§ PROBLEM STATEMENT
Output every line of the listing below verbatim, leaving out the pictures.

Word and element pointing entries:
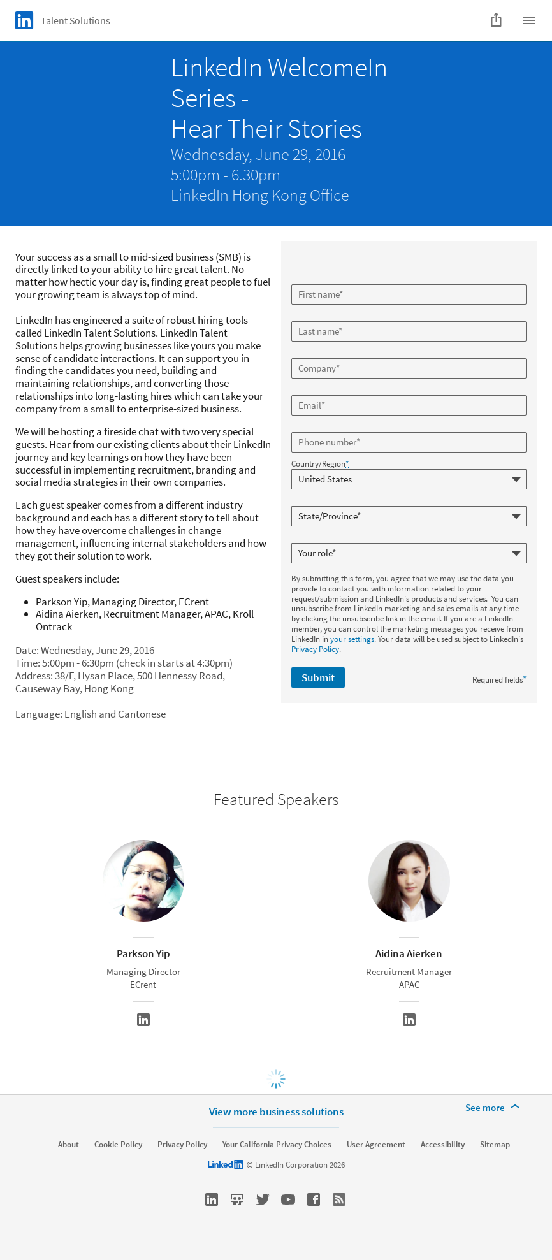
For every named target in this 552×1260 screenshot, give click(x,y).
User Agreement (376, 1145)
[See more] (494, 1107)
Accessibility (443, 1145)
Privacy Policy (315, 649)
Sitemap (495, 1145)
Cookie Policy (118, 1145)
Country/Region (320, 464)
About (68, 1145)
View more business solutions (276, 1111)
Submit (318, 677)
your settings (352, 639)
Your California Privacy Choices (276, 1145)
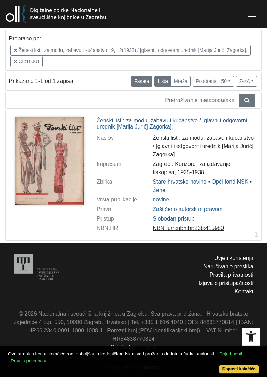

§ WRITTEN RESPONSE
For every named target in this 552×1260 screenshot, give click(x,y).
User Agreement (376, 1145)
[See more] (494, 1107)
Accessibility (443, 1145)
Privacy Policy (315, 649)
Sitemap (495, 1145)
Cookie Policy (118, 1145)
Country/Region (320, 464)
About (68, 1145)
View more business solutions (276, 1111)
Submit (318, 677)
your settings (352, 639)
Your California Privacy Choices (276, 1145)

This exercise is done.